Singles from Fearless
- "Fearless" Released: May 2, 2022;

= Fearless (Le Sserafim EP) =

Fearless is the debut extended play by South Korean girl group Le Sserafim. It was released by Source Music on May 2, 2022, and contains five tracks, including the lead single of the same name. Fearless is the group's only release to include Kim Ga-ram, who was removed from the lineup on July 20, 2022.
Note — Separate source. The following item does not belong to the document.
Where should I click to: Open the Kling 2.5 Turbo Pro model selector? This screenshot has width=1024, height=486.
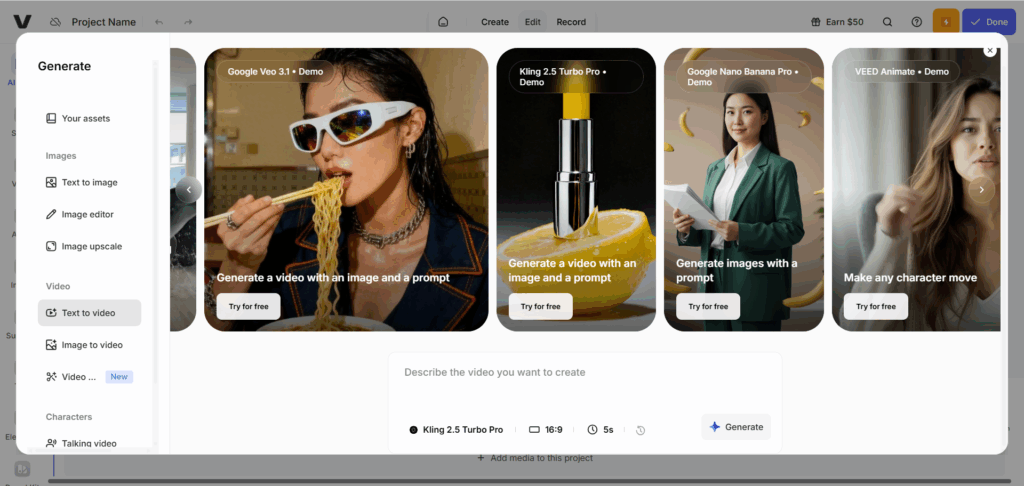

The album debuted at number two on the Gaon Album Chart and was certified double platinum by the Korea Music Content Association (KMCA) for selling 500,000 units.

Professional ratings
Review scores
| Source | Rating |
| IZM | Star |
| NME | Star |

==Background and release==
On March 14, 2022, Source Music announced it would be debuting a new girl group in collaboration with Hybe Corporation. One week later, Hybe Corporation announced the group would be debuting in May. On April 13, it was announced the group would release their debut extended play Fearless on May 2. On April 25, the track list was released, with "Fearless" announced as the lead single. Two days later, the highlight medley video was released. Music video teasers for the lead single were released on April 29 and May 1, respectively.

==Composition==
Fearless consists of five tracks and incorporates various genres of alternative pop, disco-funk, and R&B. The opening track, "The World is My Oyster", is characterized by "a strong rhythm and a psychedelic mood that [is] reminiscent of the runway of a fashion show". The lead single "Fearless" is a funk and alternative pop song with lyrics about "moving forward without being shaken by the past". The third track "Blue Flame" is a disco-punk song with "a sophisticated melody and mysterious atmosphere". The fourth track "The Great Mermaid" was described as a retelling of The Little Mermaid fairytale "from the perspective of Le Sserafim". The final track "Sour Grapes" was "inspired by Aesop's The Fox and the Grapes" fable and features lyrics detailing "[the] psychology of pure curiosity about love and the selfish side of valuing oneself more".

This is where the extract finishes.